Task to carry out: Give back every entry exactly; drop the pictures.

Data for this task:

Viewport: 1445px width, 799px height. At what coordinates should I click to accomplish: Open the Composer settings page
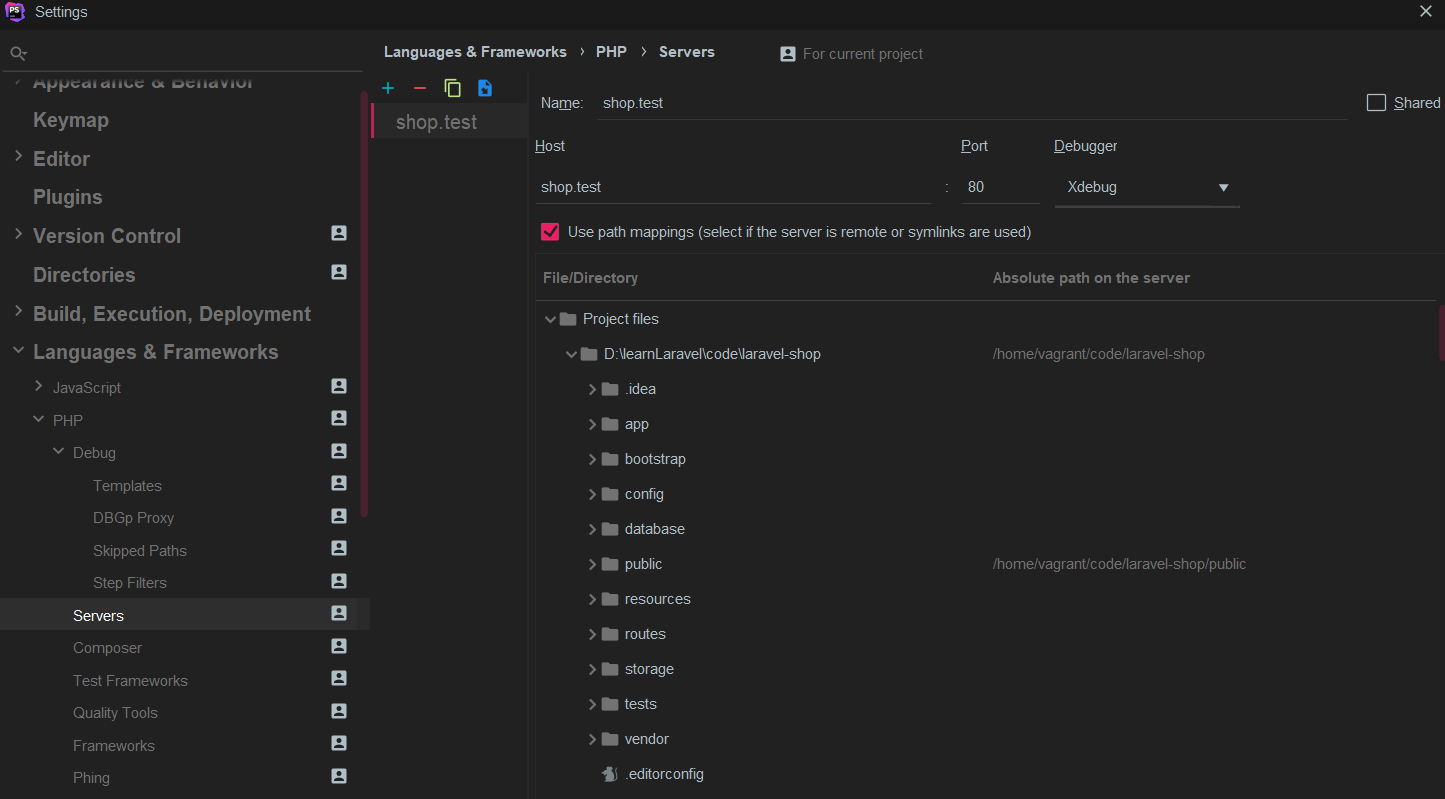point(107,648)
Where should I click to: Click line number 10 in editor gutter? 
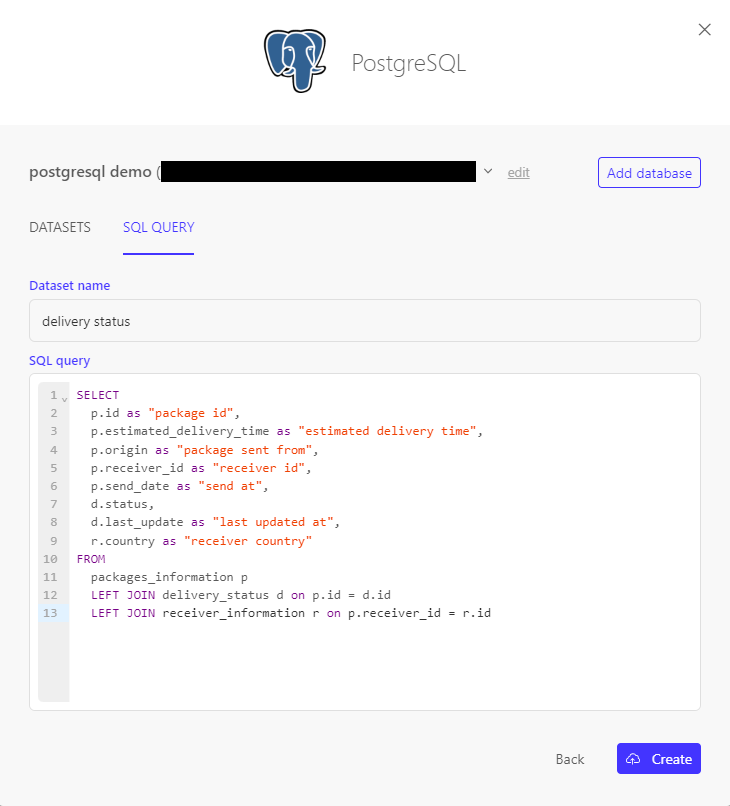(x=50, y=559)
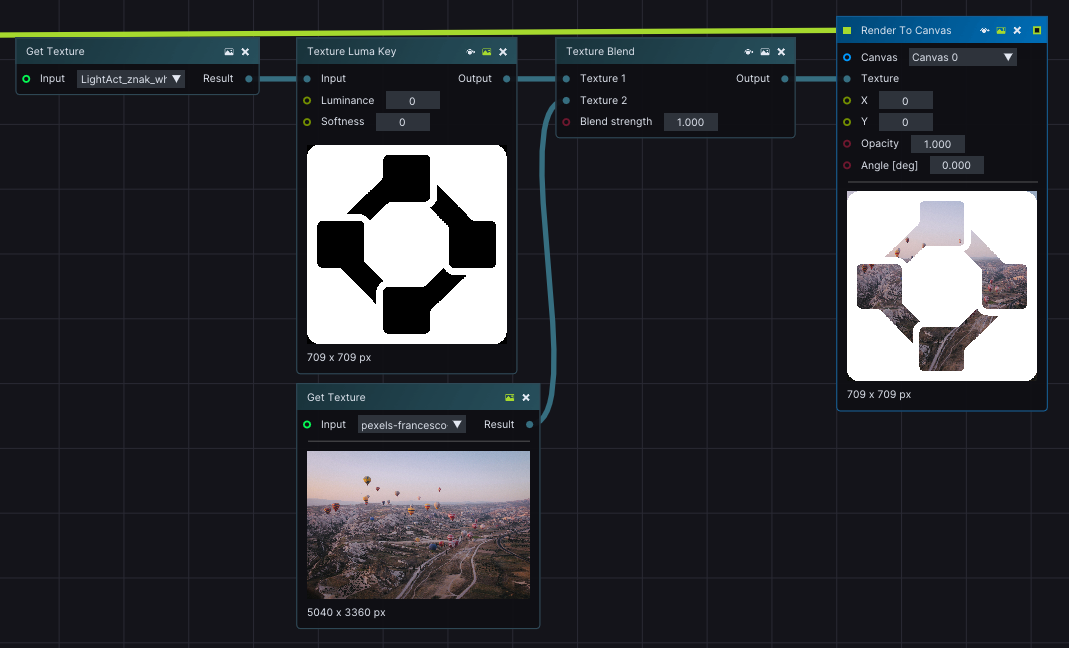Screen dimensions: 1069x648
Task: Delete the Texture Luma Key node
Action: coord(503,52)
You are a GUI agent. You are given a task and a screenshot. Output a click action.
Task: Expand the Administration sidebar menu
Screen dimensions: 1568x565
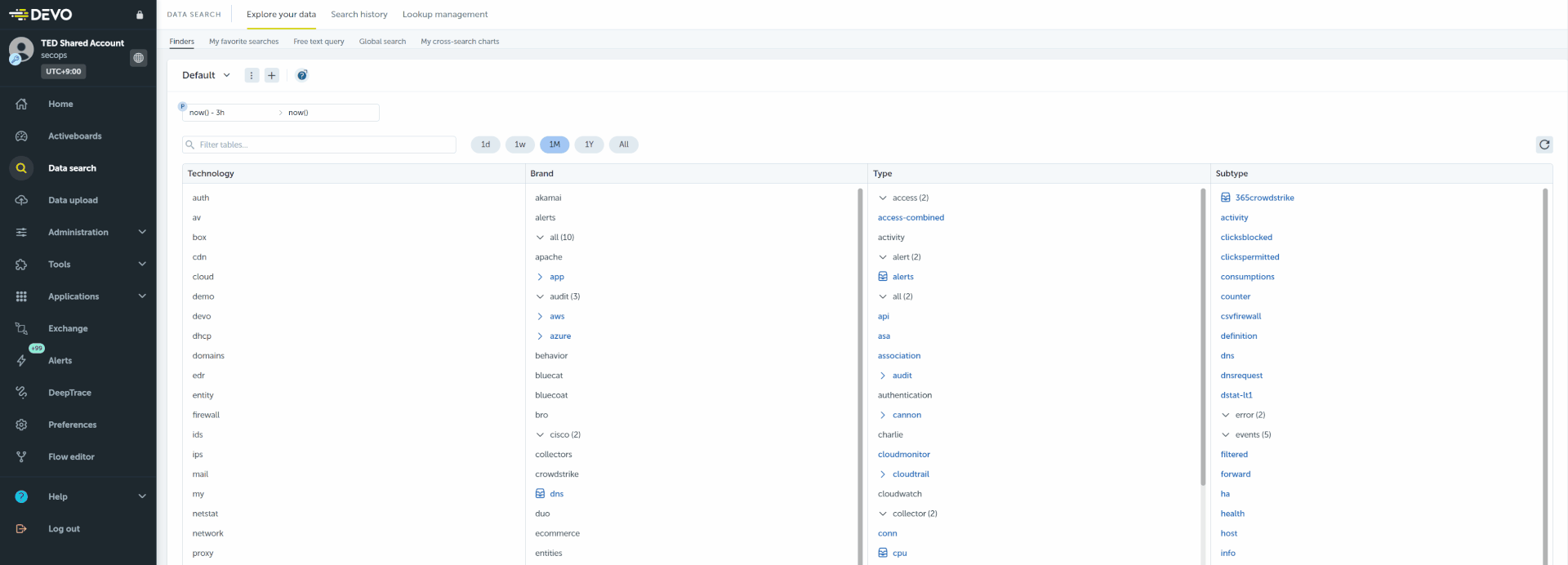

Solution for this task:
Viewport: 1445px width, 799px height. At what coordinates should I click to accomplish: Open the Composer settings page
point(107,648)
Where should I click to: Click line number 10 in editor gutter? 
(x=50, y=559)
Screen dimensions: 1069x648
Task: Delete the Texture Luma Key node
Action: coord(503,52)
You are a GUI agent. You are given a task and a screenshot. Output a click action.
Task: Expand the Administration sidebar menu
Screen dimensions: 1568x565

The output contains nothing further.